Intracellular trafficking pathways in silver nanoparticle uptake and toxicity in Caenorhabditis elegans

Abstract

We used the nematode Caenorhabditis elegans to study the roles of endocytosis and lysosomal function in uptake and subsequent toxicity of silver nanoparticles (AgNP) in vivo. To focus on AgNP uptake and effects rather than silver ion (AgNO3) effects, we used a minimally dissolvable AgNP, citrate-coated AgNPs (CIT-AgNPs). We found that the clathrin-mediated endocytosis inhibitor chlorpromazine reduced the toxicity of CIT-AgNPs but not AgNO3. We also tested the sensitivity of three endocytosis-deficient mutants (rme-1, rme-6 and rme-8) and two lysosomal function deficient mutants (cup-5 and glo-1) as compared to wild-type (N2 strain). One of the endocytosis-deficient mutants (rme-6) took up less silver and was resistant to the acute toxicity of CIT-AgNPs compared to N2s. None of those mutants showed altered sensitivity to AgNO3. Lysosome and lysosome-related organelle mutants were more sensitive to the growth-inhibiting effects of both CIT-AgNPs and AgNO3. Our study provides mechanistic evidence suggesting that early endosome formation is necessary for AgNP-induced toxicity in vivo, as rme-6 mutants were less sensitive to the toxic effects of AgNPs than C. elegans with mutations involved in later steps in the endocytic process.

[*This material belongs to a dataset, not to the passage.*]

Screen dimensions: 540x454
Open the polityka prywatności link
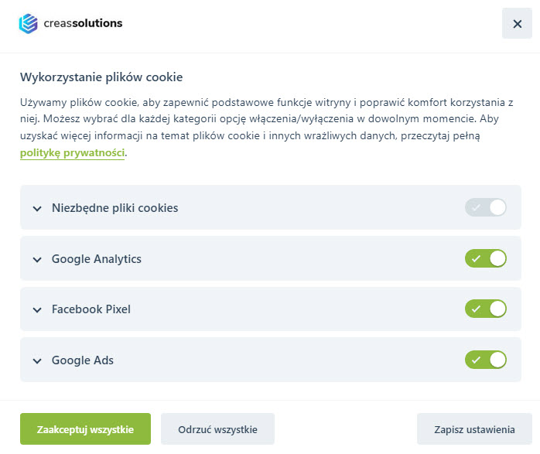click(x=72, y=153)
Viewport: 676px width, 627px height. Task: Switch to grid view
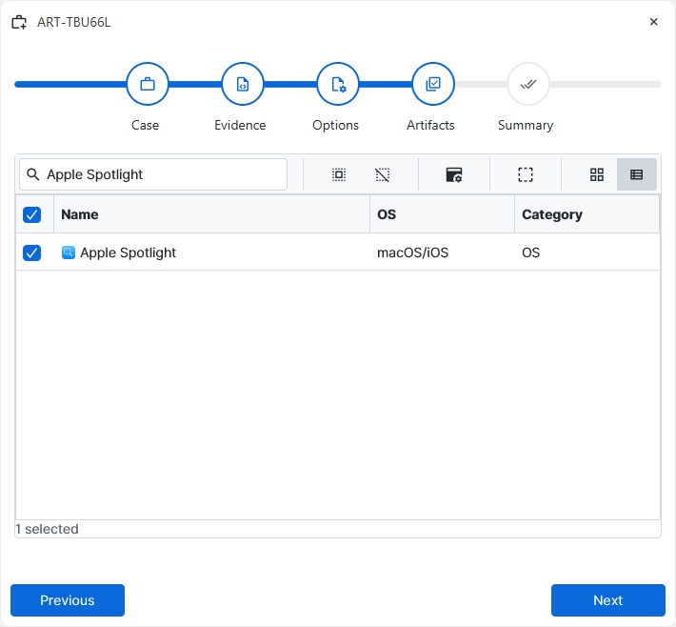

Keywords: In vivo endocytosis; lysosome; nanoparticle uptake; nanotoxicology.

Figure 1

Dose response curves for ionic silver and AgNP toxicity with and without chlorpromazine (10 mg L⁻¹). A) AgNO₃ (0.025–0.1 mg-Ag L⁻¹); B) CIT-AgNPs (0.1–1.5 mg-Ag L⁻¹).

Figure 2

A) Schematic illustration of endocytosis-related uptake pathways for NPs and all the mutants utilized in this study. (B–C) Percent mortality of N2 and endocytosis mutants 24 h post exposure to (B) AgNO₃ (0.05 mg-Ag L⁻¹) and (C) citrate-coated AgNP (CIT-AgNPs) (1 mg-Ag L⁻¹). *indicates that the strain was significantly different from N2 (Kruskal-Wallis). For AgNO₃ exposure, N= 18 for each strain, with data pooled from 3 separate experiments. For CIT-AgNP exposure, N= 12 for each strain, with data pooled from 2 separate experiments. Boxplots show the 10%, 25%, median, 75% and 90% quantiles for mortality. D) Total silver content (+/− standard error of the mean) in all strains upon exposure to AgNO₃ and CIT-AgNPs, as measured by ICP-MS. For each strain, N=5 for AgNO₃ and N=6 for CIT-AgNPs, and data were pooled from 2 separate batches of nematode samples. E) Correlation between mean mortality 24 h after the silver treatments and total silver concentration in nematodes based on nematode dry weight.

Figure 3

Percent mortality of N2 and lysosomal mutants 24 hours post exposure to (A) AgNO₃ (0.0 – 0.12 mg-Ag L⁻¹) and (B) CIT-AgNPs (0.0 – 1.0 mg-Ag L⁻¹). Data represent 4–6 replicate experiments, with each experiment containing 6 replicate wells. No statistically significant strain differences in response to AgNO3 or CIT-AgNPs were detected (p>0.05 for significance of interaction term in 2-factor ANOVA).